CFK-Valley Stade 2014 Conference Report
The CFK-Valley hosted, June 24-25, the 2014 edition of the CFK-Valley Stade Convention, focusing on some of the latest innovations in material and process development in composites fabrication. An advanced composites networking organization based in Stade, Germany, CFK-Valley comprises more than 100 member companies as well as the Composites Technology Centre (CTC GmbH), an Airbus (Toulouse, France) research organization.
This year’s event attracted 350 participants from 15 countries. Most papers came from Germany, but two had their sources in France and one came from distant South Korea.
The conference was opened by Dr. Axel Herrmann, CFK-Valley’s chief technology officer, who told the audience that the network has seen much change and growth in its first 10 years. He noted that “more power” is needed now. To that end, he announced that Dr. Gunnar Merz, previously with Dow Chemical Co. (Scwalbach, Germany), would be engaged full time as chief executive officer and chair of the board. Herrmann will continue in a part-time role.
Dr. Michael Jischa of the Institute of Applied Mechanics (Clausthal-Zellerfeld, Germany) gave the keynote address, “Limits to Growth.” Jischa highlighted the accuracy of the world predictions made by the Club of Rome in the 1970s. A global think tank, the Club of Rome was founded in 1968 at Accademia dei Lincei in Rome, Italy. Describing itself as “a group of world citizens, sharing a common concern for the future of humanity,” the group consists of current and former heads of state, United Nations bureaucrats, high-level politicians and government officials, diplomats, scientists, economists and business leaders from around the globe. Unfortunately, Jischa noted, not enough attention was paid to these predictions until recently. It’s clear, he added, that scientists and engineers must now think beyond technical and economic reasoning and consider the environment and the impact of new technology on the future development of the world. In conclusion, Jischa pointed out that technology offers answers to many challenging questions, but society must be very clear about the questions.

## Stated exercise 1:
Pull out each line of the records that contains the word "green".
The conference report has no connection to the records.

## Data entries:

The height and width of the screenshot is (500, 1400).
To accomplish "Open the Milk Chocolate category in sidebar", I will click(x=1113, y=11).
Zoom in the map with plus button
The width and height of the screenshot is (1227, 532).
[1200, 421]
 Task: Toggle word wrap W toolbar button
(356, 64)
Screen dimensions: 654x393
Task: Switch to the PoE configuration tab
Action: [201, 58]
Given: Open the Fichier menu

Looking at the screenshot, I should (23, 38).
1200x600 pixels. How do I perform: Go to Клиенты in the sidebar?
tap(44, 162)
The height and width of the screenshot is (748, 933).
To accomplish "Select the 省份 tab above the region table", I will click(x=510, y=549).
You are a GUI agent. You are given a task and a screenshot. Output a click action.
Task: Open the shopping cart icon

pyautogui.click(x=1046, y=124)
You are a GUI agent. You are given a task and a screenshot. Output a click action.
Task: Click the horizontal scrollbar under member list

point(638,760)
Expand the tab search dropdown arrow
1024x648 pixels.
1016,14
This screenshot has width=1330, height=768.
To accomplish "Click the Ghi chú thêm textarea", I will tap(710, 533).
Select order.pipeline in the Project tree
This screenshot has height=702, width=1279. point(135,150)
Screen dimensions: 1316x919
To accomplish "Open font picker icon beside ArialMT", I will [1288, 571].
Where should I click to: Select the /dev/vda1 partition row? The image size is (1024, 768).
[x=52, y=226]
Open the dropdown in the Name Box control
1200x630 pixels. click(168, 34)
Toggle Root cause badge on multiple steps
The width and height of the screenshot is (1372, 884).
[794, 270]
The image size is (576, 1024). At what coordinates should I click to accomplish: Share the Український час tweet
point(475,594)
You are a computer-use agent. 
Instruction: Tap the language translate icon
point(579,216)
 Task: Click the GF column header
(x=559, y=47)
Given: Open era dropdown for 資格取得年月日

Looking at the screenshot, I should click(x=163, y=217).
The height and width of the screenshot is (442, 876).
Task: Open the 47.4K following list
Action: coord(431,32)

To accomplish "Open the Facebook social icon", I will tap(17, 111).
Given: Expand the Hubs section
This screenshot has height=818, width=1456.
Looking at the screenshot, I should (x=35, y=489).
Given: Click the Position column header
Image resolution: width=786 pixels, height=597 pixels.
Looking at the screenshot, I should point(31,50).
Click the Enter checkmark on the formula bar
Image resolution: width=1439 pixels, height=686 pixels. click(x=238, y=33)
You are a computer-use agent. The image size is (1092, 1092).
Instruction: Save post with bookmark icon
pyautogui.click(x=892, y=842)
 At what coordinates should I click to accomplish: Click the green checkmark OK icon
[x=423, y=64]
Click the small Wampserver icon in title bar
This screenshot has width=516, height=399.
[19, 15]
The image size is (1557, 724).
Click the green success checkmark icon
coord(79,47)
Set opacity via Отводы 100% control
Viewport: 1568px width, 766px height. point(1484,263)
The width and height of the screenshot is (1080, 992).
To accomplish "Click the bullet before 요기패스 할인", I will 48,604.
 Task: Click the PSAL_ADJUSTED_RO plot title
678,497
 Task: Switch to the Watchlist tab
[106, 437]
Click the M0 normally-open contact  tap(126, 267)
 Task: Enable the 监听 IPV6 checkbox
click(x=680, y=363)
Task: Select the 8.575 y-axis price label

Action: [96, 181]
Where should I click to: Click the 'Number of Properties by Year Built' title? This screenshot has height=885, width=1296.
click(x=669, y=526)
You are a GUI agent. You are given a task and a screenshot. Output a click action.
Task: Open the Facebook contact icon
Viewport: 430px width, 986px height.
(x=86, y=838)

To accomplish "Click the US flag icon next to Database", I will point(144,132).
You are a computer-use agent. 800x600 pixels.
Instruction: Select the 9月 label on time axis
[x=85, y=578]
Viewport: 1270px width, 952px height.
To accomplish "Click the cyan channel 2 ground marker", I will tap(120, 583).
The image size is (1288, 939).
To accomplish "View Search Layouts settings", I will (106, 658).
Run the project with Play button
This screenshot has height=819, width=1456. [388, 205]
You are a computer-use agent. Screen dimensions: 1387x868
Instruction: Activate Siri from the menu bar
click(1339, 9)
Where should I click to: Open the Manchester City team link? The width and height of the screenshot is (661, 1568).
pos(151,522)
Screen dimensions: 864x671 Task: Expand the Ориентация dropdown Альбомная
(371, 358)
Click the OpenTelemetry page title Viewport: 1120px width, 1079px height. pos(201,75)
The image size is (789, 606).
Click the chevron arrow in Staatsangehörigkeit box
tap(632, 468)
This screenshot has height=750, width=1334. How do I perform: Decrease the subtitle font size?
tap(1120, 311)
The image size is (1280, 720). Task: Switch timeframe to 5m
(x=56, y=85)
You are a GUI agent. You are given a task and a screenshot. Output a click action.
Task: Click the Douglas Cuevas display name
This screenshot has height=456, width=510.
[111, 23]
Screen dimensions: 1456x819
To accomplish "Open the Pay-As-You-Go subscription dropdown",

## Stated exercise 2:
In the conference report, who gave the keynote address?

## Worked answer 1:
 At what coordinates should I click to accomplish: Click the green checkmark OK icon
Click the green success checkmark icon

## Worked answer 2:
Dr. Michael Jischa of the Institute of Applied Mechanics gave the keynote address.